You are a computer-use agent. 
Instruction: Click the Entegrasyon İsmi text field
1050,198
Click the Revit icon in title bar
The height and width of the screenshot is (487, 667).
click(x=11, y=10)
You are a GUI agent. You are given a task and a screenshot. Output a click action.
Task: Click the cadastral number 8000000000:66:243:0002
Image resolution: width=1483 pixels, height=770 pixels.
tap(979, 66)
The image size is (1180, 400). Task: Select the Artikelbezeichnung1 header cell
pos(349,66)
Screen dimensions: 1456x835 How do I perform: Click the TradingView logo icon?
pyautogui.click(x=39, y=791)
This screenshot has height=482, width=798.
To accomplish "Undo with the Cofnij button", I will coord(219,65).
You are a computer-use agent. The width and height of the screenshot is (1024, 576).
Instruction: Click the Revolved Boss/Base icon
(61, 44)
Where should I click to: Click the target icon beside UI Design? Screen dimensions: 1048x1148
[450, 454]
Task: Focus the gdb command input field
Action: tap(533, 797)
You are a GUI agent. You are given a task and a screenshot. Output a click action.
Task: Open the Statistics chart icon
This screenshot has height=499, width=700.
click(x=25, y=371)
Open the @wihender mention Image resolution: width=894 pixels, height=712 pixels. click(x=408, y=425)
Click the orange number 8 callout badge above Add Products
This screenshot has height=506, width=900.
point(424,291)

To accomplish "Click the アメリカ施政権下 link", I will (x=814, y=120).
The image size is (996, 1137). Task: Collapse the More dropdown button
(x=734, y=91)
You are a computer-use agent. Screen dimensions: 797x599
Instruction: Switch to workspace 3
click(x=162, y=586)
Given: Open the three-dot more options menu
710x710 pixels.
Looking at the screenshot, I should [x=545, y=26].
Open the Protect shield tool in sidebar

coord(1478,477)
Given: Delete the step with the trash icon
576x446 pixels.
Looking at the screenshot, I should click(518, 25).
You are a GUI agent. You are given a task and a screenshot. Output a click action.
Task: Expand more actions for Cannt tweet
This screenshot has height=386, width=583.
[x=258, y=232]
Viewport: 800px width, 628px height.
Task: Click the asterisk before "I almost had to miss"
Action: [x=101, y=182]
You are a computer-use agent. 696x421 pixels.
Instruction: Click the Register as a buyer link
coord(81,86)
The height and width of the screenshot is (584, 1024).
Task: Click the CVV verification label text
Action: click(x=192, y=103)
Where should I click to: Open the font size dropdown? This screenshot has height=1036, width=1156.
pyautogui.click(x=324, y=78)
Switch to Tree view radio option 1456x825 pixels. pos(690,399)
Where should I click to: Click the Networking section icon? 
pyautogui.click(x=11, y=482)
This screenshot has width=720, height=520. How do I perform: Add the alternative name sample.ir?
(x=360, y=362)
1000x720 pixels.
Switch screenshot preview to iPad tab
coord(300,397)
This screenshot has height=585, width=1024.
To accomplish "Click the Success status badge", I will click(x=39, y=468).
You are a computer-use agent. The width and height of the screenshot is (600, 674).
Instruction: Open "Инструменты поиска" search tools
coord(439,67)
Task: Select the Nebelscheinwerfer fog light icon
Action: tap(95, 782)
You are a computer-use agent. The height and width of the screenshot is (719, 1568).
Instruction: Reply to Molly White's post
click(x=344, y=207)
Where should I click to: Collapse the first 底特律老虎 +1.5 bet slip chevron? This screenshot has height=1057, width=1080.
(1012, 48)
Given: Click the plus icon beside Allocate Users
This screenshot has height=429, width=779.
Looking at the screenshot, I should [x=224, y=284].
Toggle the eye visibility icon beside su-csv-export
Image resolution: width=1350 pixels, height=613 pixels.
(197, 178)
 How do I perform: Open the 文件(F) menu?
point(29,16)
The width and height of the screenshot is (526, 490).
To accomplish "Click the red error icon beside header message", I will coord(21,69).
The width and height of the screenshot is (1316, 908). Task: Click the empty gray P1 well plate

▬▬▬

**Assignment**.
Show me every line of the entries above that holds "number".

**The completed task**.
Task: Click the cadastral number 8000000000:66:243:0002
Click the orange number 8 callout badge above Add Products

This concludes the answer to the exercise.